Why five to seven years, and not ten
Modern synthetic oils are excellent, far better than the natural oils of decades past, but they still degrade. The recommended window is set around how long those lubricants stay where they belong before capillary action pulls them away from the jewels. Run a movement dry and the escapement wears fast, because that is the busiest part in the watch, ticking several times a second every second it runs. Replacing a worn escape wheel or pallet fork costs a great deal more than the service that would have prevented it.
Does the number change by watch?
It does. A plain three-hand automatic with a current-generation movement will often reach the far end of that window without complaint. A chronograph has more going on, more pivots, more to lubricate, and I would see it sooner. Vintage pieces, anything worn daily in heat, and watches that live in humidity all earn a shorter leash. If you genuinely do not know, five years is the honest default.
Signs you should not wait for the calendar
Book it early if you notice any of these:
- Timekeeping drifts by more than a minute a day, either fast or slow.
- A fully wound automatic used to run through the night and now stops by morning. That is falling power reserve, and it usually means friction.
- Fogging or moisture under the sapphire crystal. Stop wearing it and get it seen quickly.
- Winding feels gritty, or the rotor sounds rough as you move.
- The seconds hand stutters instead of sweeping cleanly.
Stretching the interval honestly
Good habits genuinely add time between services. Keep the watch away from strong magnets, laptop speakers and magnetic clasps, since magnetism will throw the rate off long before wear does. Screw the crown down fully and leave the caseback to the watchmaker. If you rotate several automatics, a winder keeps the oils from settling in one spot. The rest of the routine is in our guide to caring for an automatic watch.
The watches we sell are serviced and pressure-tested before they ship. Have a look at the automatic and mechanical collection, browse the wider watch guides, or see how a movement is built in movements explained.
Common questions
Can I get away with ten years?
Often the watch keeps ticking, which is exactly what makes people risk it. But ticking is not the same as running well. By year ten the oils are long gone and wear has usually begun. The repair bill is the price of the gamble.
My watch sits in a drawer. Does it still need servicing?
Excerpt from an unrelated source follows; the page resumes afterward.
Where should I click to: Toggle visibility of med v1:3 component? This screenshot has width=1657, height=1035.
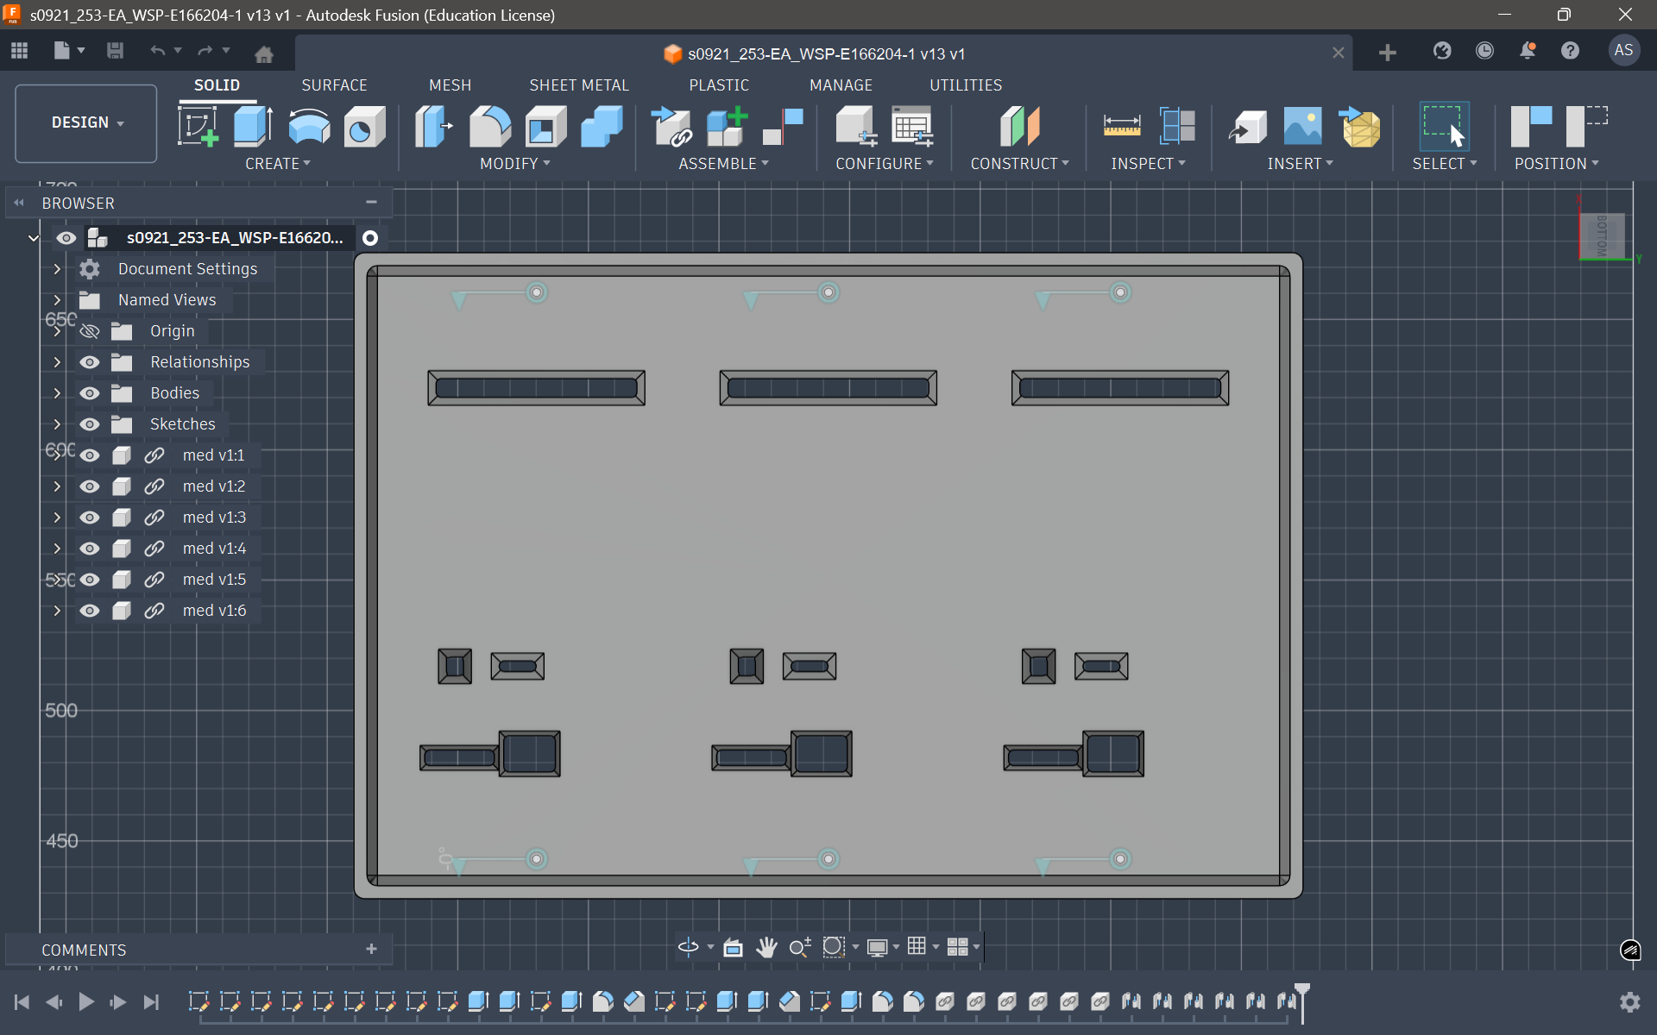(89, 518)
Yes. Oils age on the calendar, not just on the wrist. A watch stored untouched for years should still be serviced roughly on schedule.
What about quartz?
Different animal. Quartz wants a battery every few years, a gasket check, and the occasional clean. The five-to-seven-year rule is strictly a mechanical concern.
Will a service hurt a vintage watch's value?
Only a careless one will. A sympathetic watchmaker preserves original parts and returns anything replaced to you. Insist on that, and a service protects value rather than eroding it.